Grudem has done a good job of pulling together various texts from the two testaments that have played some role in the question of the Trinity and the Bible. He also demonstrates that he does not simply accept an idea because it fits with his way of thinking. For example, Proverbs 8 is almost certainly a personification of wisdom such as we find in other Jewish literature. It is not in any way thinking of wisdom as an actual being, despite how vividly it portrays her.
Similarly, 1 John 5:7 played no role in the great trinitarian debates of the 300s. This fact alone would indicate it did not exist at the time. After all, it would have been the most explicit trinitarian verse in the entire Bible if it had existed at the time. I affirm Grudem for looking at these passages objectively.

•••••

From the passage on Grudem, answer these:
(a) What is Proverbs 8 almost certainly, according to the passage?
(b) In which debates did 1 John 5:7 play no role?
(c) What would 1 John 5:7 have been if it had existed at that time?
Rely only on the passage on Grudem for your answers.

= Data section =
•••••

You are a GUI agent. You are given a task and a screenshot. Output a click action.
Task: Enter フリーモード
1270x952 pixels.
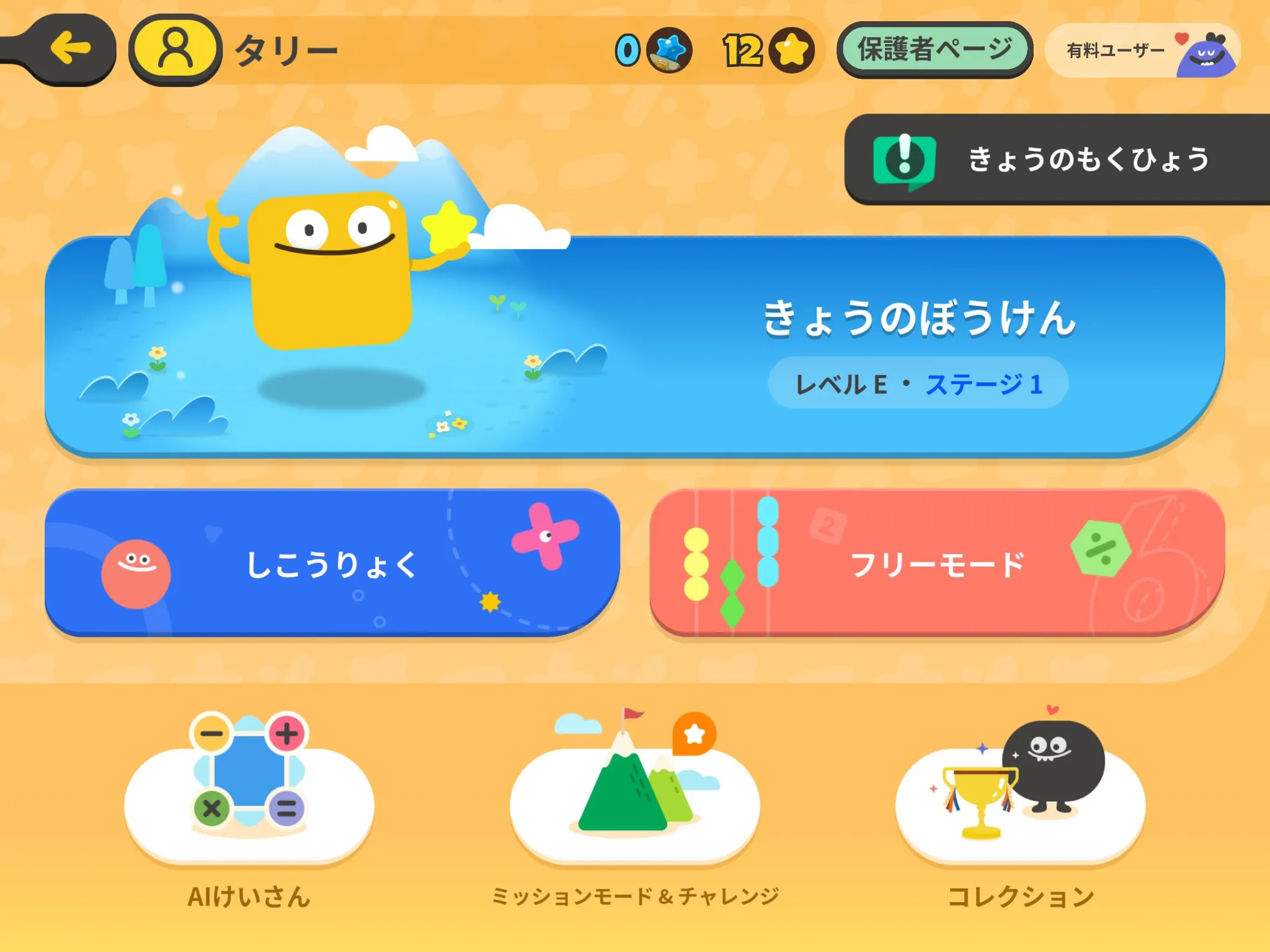(x=937, y=563)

•••••

= Full answer =
(a) A personification of wisdom such as we find in other Jewish literature.
(b) The great trinitarian debates of the 300s.
(c) The most explicit trinitarian verse in the entire Bible.